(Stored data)
== == ==
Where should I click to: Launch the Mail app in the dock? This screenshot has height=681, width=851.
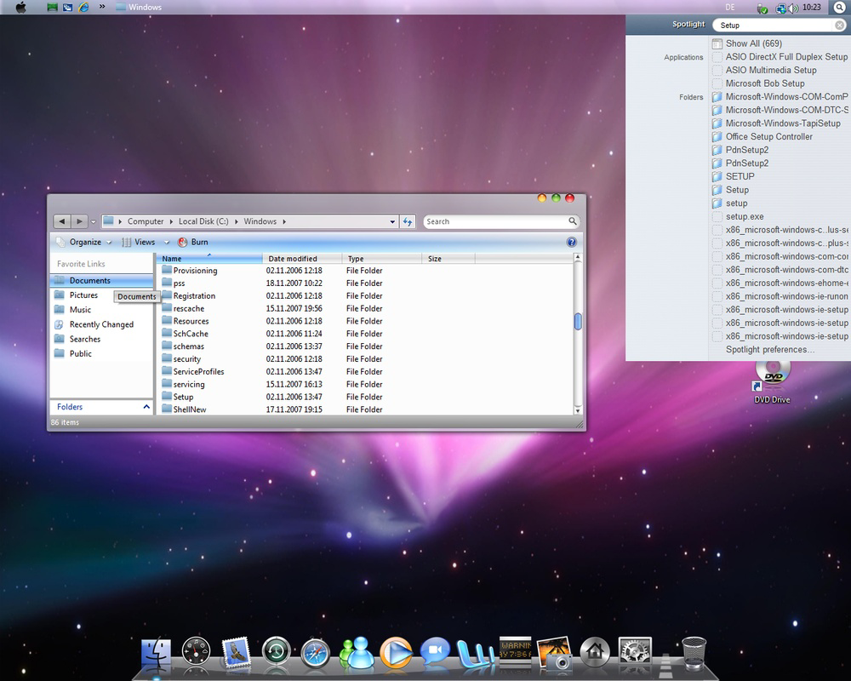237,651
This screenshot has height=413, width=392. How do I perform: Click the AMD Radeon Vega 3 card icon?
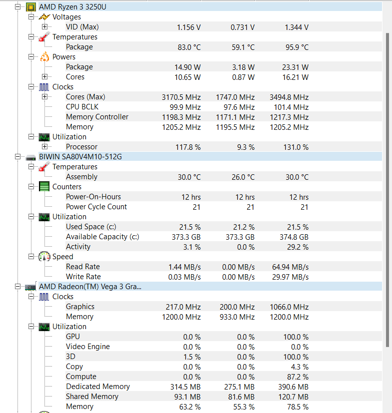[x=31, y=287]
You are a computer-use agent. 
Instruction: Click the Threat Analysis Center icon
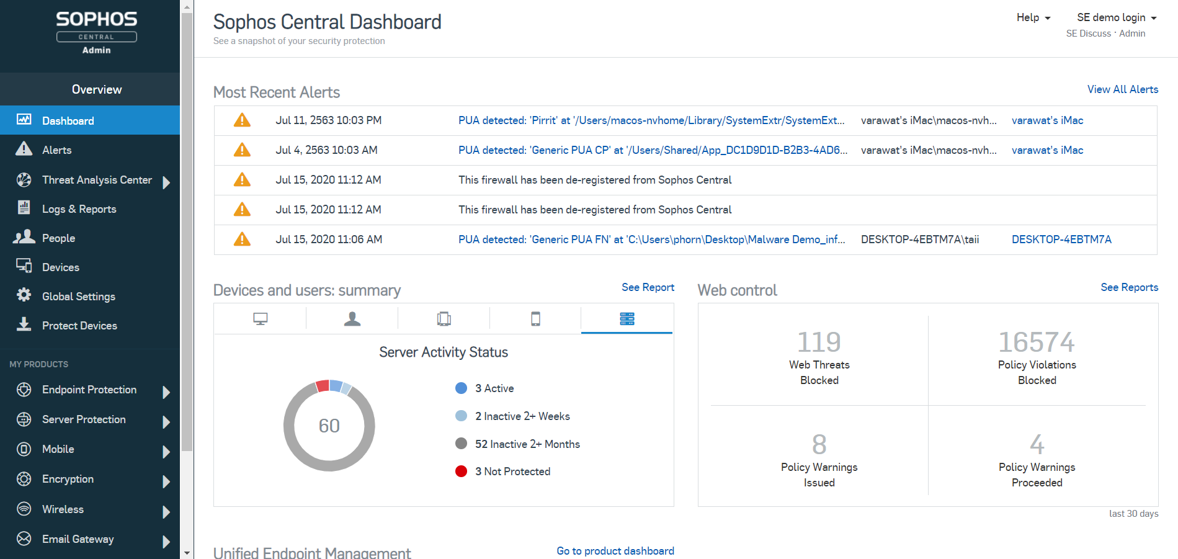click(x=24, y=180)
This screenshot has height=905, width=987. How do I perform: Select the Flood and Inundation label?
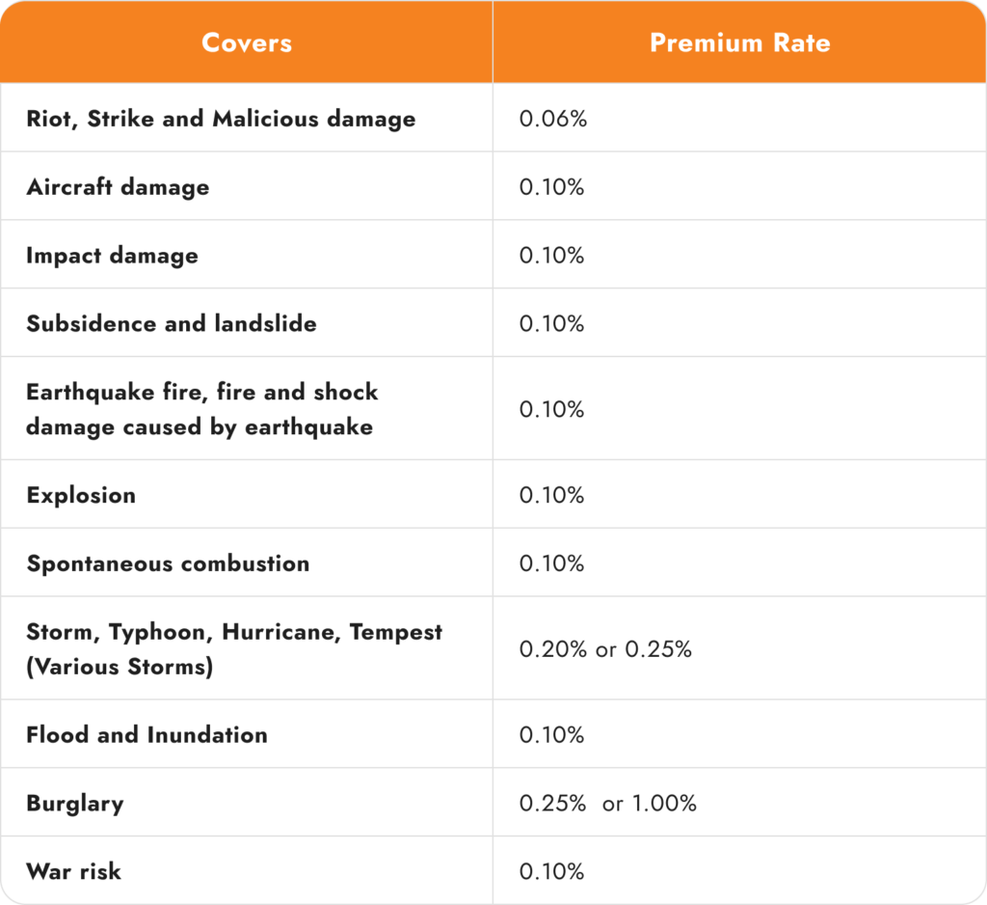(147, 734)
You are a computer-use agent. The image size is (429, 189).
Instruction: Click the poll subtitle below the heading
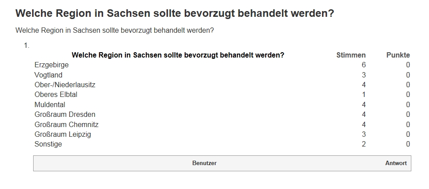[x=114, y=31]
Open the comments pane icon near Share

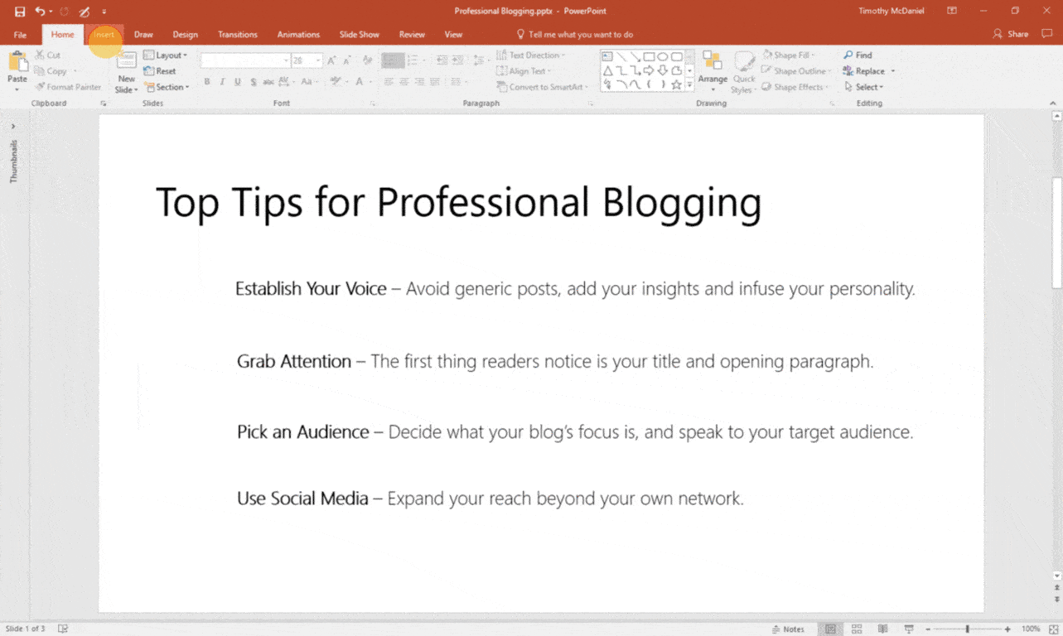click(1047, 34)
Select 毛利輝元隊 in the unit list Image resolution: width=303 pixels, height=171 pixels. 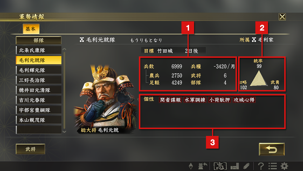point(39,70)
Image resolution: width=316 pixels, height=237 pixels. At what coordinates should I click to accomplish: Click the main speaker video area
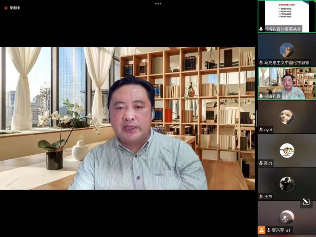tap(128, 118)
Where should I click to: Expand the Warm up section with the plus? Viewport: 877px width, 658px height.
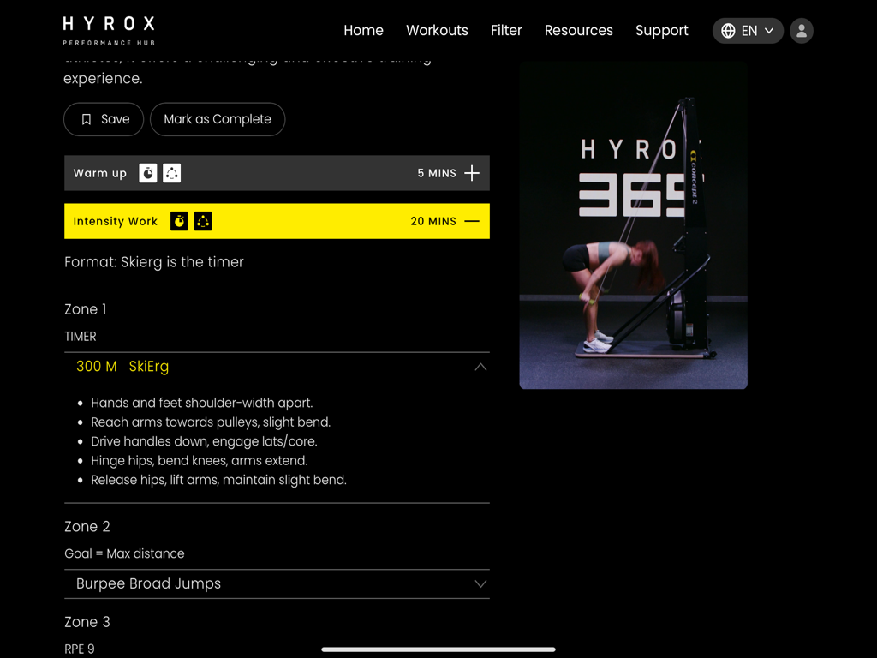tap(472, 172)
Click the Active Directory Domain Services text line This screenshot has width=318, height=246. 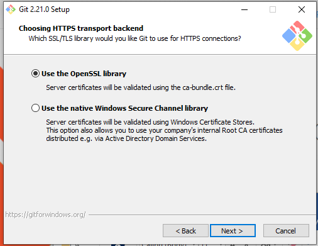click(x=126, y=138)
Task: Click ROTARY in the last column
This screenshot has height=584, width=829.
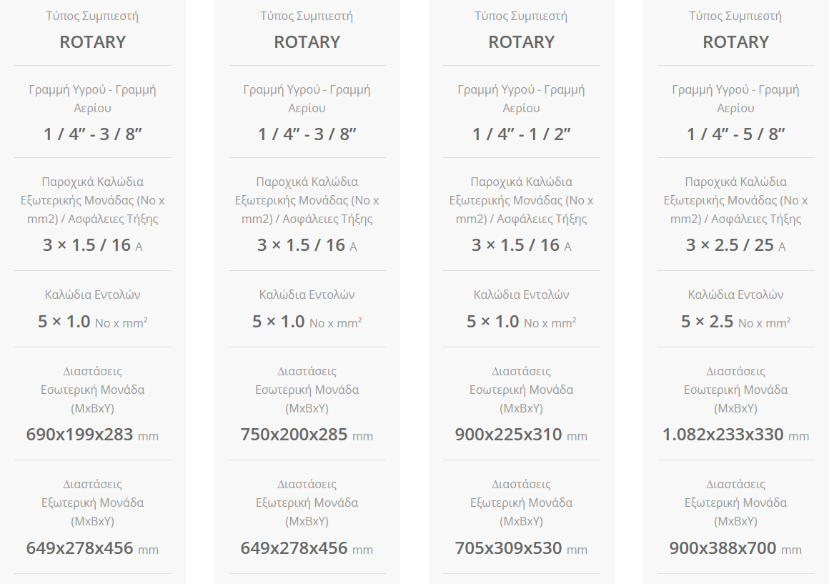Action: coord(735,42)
== == ==
#### EXERCISE DESCRIPTION:
Go through the records and gather the lines that hold "agent".

#### RESPONSE BELOW:
You are a computer-use agent. 
You are a computer-use agent. The image size is (429, 189).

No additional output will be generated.